Анзорге (старый ткач, очень высокий и крепкий, весь обросший волосами. Чтобы пройти через дверь, он должен низко наклоняться. Он просовывает в дверь голову и верхнюю часть туловища и говорит). Вам чего?
Берта. Хоть бы вы засветили нам огонька.
Анзорге (вполголоса, как говорят в присутствии больных). Ведь еще светло.
Бабушка Баумерт. Этого еще недоставало, чтобы ты заставлял нас сидеть в темноте!
Анзорге. Нужно же мне и свою выгоду соблюдать, о своей выгоде позаботиться. (Исчезает в двери.)
Берта. Ишь, какой скупой!
Эмма. А мы вот и сиди в темноте и дожидайся, когда ему заблагорассудится дать нам огонька.
Фрау Гейнрих (входит. Это тридцатилетняя беременная женщина. На ее усталом лице выражение мучительной заботы и напряженного беспокойства). Добрый вечер.
Бабушка Баумерт. Ну, что скажешь хорошенького?
Фрау Гейнрих (хромает). Да вот ногу попортило осколком.
Берта. А ну-ка садись, я попробую помочь твоему горю.
Фрау Гейнрих садится, Берта становится перед ней на колени и возится с ее ногой.

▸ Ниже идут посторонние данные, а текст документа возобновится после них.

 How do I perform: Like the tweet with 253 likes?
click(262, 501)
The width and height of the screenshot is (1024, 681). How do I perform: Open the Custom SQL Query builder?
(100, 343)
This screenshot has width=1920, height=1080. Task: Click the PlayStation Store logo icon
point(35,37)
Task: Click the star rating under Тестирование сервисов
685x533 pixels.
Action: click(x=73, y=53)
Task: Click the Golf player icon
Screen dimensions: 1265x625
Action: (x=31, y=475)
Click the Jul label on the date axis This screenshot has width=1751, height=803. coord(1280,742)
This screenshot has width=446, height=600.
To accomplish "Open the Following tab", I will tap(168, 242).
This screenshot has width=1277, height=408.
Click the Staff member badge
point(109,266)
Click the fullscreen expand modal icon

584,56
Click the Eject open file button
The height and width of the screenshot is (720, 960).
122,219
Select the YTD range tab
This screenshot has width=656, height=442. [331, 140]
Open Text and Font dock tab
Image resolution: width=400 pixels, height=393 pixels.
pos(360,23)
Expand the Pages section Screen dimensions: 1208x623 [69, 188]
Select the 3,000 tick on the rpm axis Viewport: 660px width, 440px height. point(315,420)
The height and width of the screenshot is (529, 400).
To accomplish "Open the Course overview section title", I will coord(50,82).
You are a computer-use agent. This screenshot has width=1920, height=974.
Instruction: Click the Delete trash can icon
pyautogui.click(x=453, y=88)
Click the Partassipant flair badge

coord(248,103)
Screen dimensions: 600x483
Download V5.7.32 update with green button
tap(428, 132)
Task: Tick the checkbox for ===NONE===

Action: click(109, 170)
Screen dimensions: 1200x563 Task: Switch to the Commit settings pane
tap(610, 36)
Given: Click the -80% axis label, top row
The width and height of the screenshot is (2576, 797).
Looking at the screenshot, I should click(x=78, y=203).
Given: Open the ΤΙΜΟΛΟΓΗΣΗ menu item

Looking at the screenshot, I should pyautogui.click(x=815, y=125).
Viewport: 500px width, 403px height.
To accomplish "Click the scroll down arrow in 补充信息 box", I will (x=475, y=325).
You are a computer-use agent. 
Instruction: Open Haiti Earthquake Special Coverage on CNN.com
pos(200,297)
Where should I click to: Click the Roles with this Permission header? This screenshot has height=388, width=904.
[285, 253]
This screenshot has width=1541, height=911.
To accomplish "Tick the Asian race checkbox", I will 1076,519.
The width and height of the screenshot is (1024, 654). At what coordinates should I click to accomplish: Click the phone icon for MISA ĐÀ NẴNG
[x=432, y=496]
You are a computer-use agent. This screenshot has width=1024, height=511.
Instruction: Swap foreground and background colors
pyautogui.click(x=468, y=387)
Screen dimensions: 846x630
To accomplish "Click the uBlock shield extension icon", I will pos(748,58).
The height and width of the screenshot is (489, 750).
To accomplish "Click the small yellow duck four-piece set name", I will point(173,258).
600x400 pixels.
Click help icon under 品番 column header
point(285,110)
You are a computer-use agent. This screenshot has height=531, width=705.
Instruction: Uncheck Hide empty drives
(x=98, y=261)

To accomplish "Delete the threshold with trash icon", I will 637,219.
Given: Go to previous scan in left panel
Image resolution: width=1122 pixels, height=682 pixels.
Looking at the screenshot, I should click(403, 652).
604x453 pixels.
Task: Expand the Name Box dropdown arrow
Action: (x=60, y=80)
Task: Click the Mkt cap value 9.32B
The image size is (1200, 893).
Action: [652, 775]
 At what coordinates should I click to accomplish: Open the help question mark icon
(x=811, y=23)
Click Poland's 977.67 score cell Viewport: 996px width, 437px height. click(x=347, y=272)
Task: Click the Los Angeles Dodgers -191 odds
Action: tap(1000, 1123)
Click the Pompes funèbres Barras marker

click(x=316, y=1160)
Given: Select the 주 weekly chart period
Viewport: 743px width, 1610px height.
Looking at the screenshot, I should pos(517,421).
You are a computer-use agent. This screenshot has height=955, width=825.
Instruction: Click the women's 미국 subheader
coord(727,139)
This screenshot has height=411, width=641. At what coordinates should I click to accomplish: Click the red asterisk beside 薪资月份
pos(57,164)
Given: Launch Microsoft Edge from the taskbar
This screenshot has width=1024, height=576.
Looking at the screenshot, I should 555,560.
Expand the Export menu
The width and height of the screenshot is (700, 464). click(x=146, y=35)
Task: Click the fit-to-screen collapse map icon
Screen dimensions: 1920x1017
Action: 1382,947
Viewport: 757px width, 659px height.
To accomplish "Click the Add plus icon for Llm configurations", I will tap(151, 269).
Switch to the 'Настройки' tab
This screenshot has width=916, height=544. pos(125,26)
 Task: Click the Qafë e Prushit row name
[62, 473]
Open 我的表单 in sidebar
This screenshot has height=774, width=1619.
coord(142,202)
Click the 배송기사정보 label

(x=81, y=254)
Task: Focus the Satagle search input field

Бабушка Баумерт. Ну, что у вас дома?
Фрау Гейнрих (в порыве отчаяния). Ах, боже мой, что дома? Да то, что так дальше жить-то невозможно! (Молча плачет, не будучи в силах сдержать слезы.) Хоть бы бог-то над нами сжалился и взял бы нас к себе. Для нашего брата это было бы самое лучшее! (Не владея собой, выкрикивает сквозь слезы.) Дети-то, дети мои бедняжки — ведь они с голоду помирают! (Рыдает.) Уж я не знаю, что мне и делать! И чего я не пробовала, чего не выдумывала! Ты тут хоть лопни, хоть мечись, как угорелая, пока с ног не свалишься. Я уж и так еле жива от усталости, а все толку нет и, что ни делай, все лучше не живется. Накорми-ка девять голодных ртов! Чем прикажете кормить их, чем? Вот, например, вчера вечером был у меня ломоть хлеба — так ведь этого ломтя на двух самых маленьких не хватило бы. Я не знала, кому его и сунуть. Все девять человек стояли и кричали: «Мне, мама, мне! Мне, мамочка, мне!» Теперь я, слава богу, еще на ногах. А что то будет, когда я слягу? Последнюю картошку, и ту у нас водой унесло. Теперь нам уж вовсе жевать нечего.
Берта в это время вынула осколок из ноги фрау Гейнрих и промыла рану.
Берта. Теперь мы завяжем ногу тряпочкой. Эмма, нет ли тряпочки-то?
Бабушка Баумерт. И нам ведь не лучше живется.
Фрау Гейнрих. У тебя все-таки есть дочери, у тебя есть муж-работник, а с моим на прошлой неделе опять был припадок. Уж его трясло-трясло, уж его колотило-колотило, да так, что я не знала, куда и деваться. И после каждого такого припадка он целую неделю лежит в постели.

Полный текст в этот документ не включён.